## Input records
Content starts
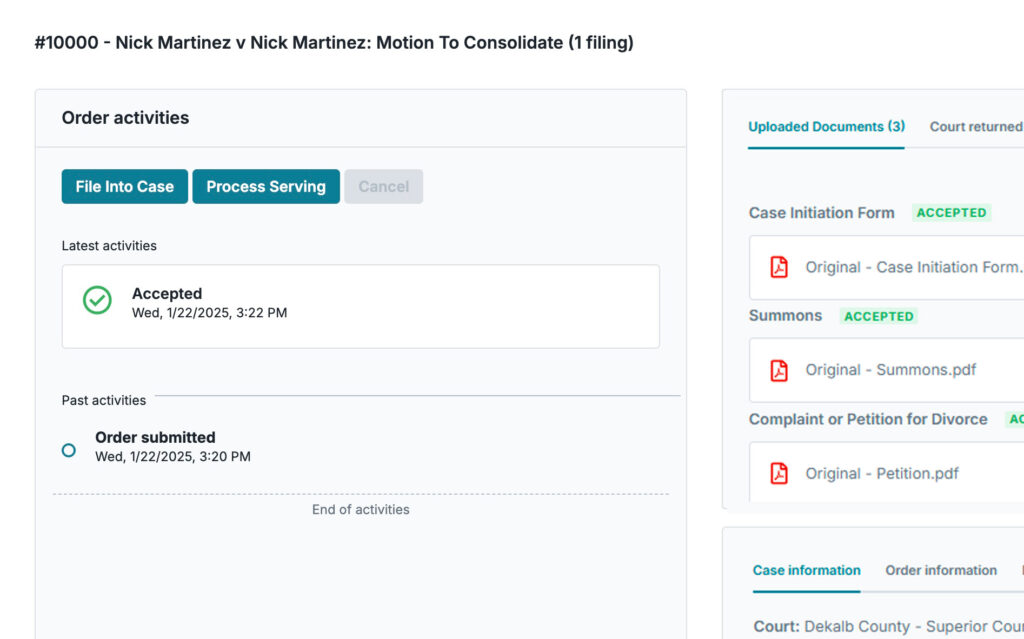Click the greyed-out Cancel button
Screen dimensions: 1024x639
[x=383, y=187]
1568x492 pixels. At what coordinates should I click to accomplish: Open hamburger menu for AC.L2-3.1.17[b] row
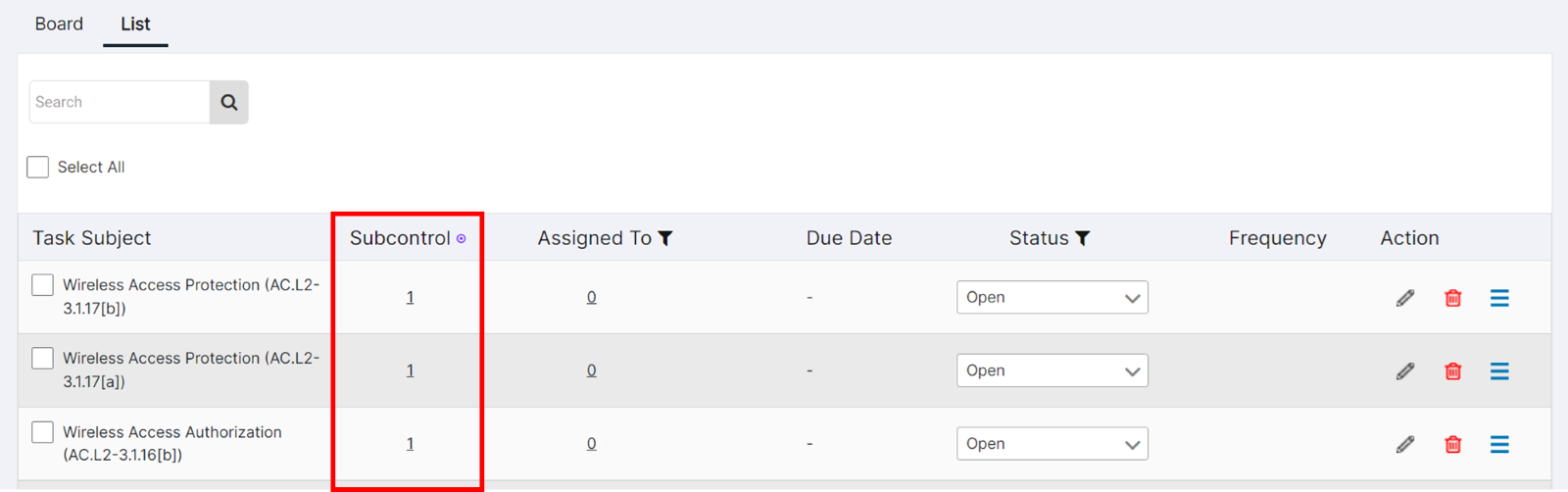(1499, 298)
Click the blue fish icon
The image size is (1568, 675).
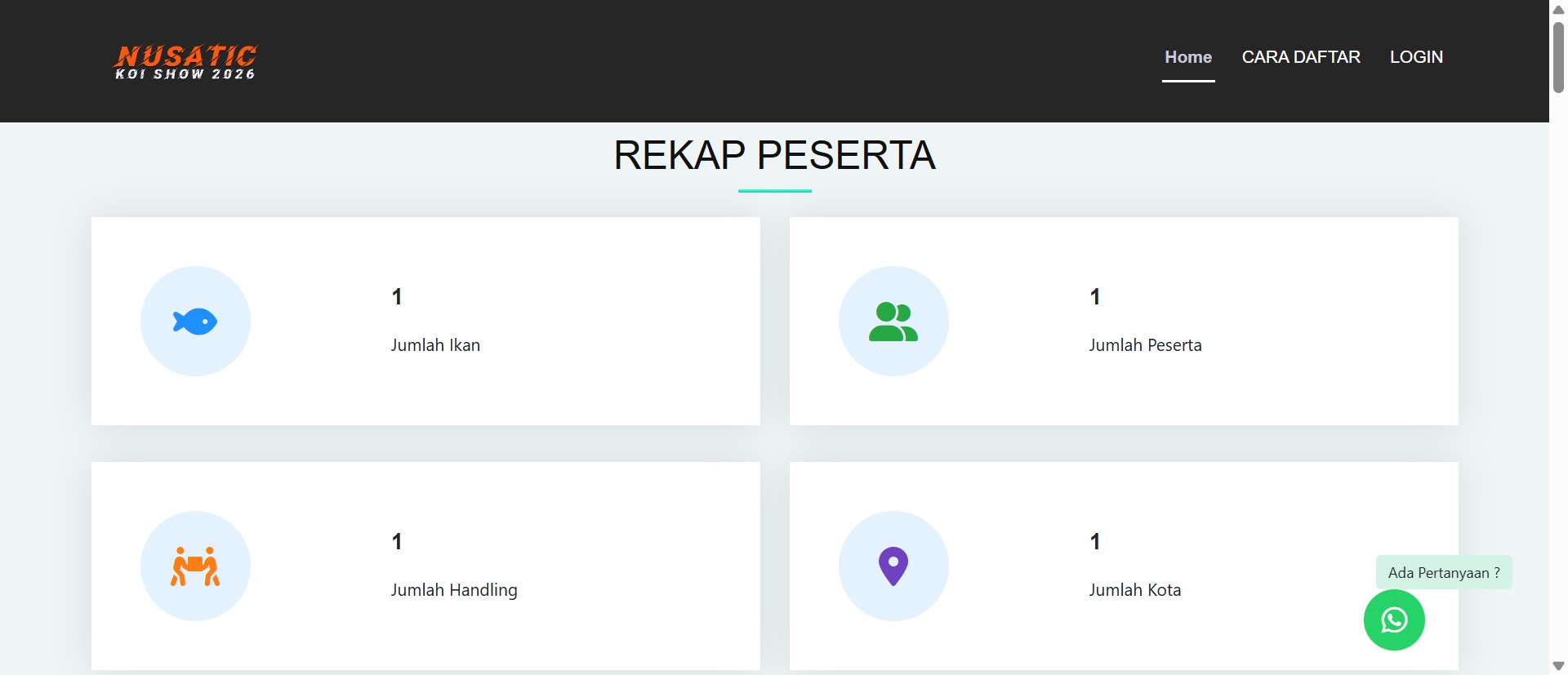click(x=195, y=322)
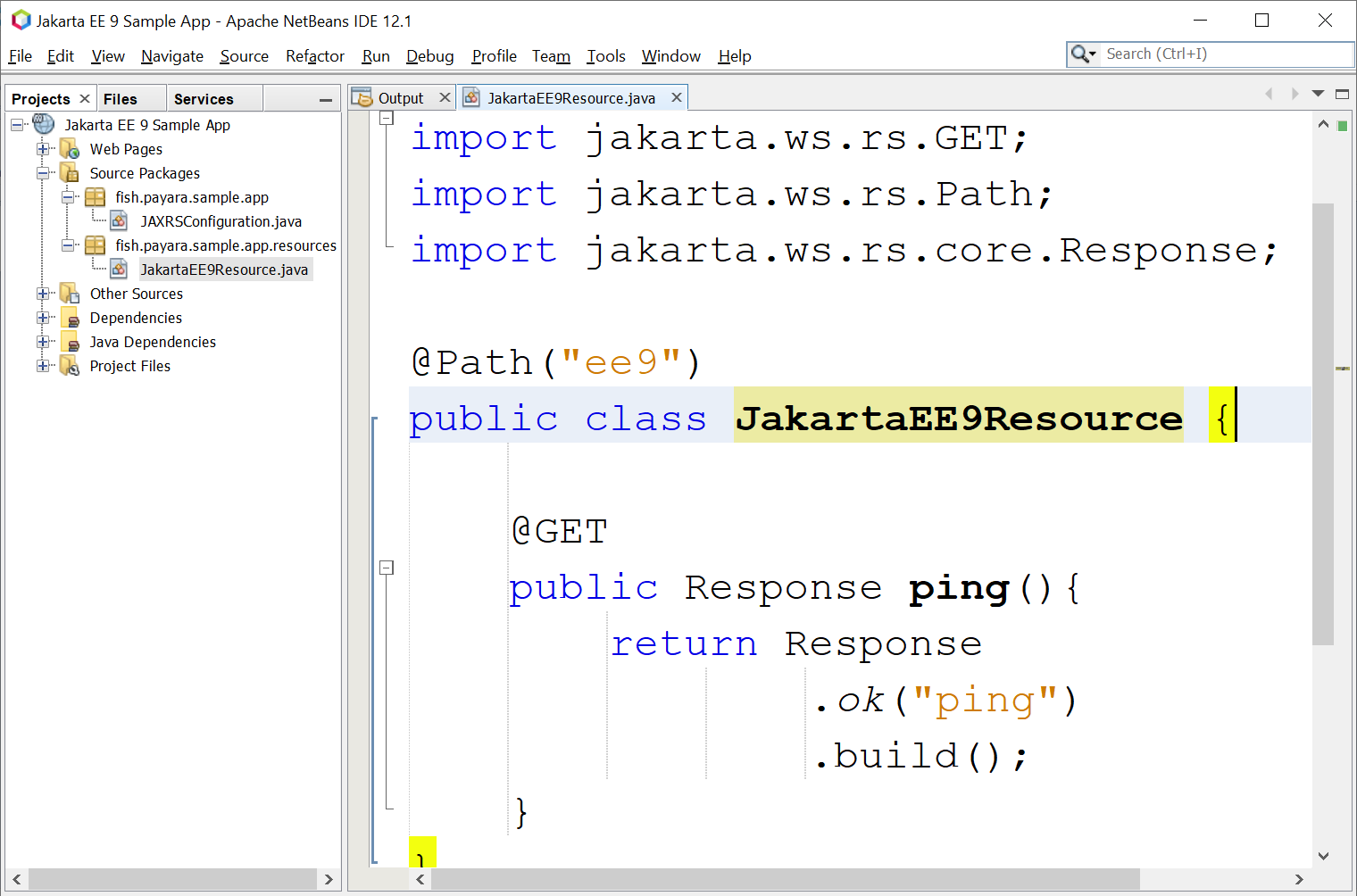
Content ends
For this task, give again exactly the lines from the line with "1568x492 pixels. At" through the end of the entries, including both ends, and omit the pictures.

1568x492 pixels. At what coordinates should I click to accomplish: Open hamburger menu for AC.L2-3.1.17[b] row
(1499, 298)
Click the blue fish icon
The image size is (1568, 675).
click(x=195, y=322)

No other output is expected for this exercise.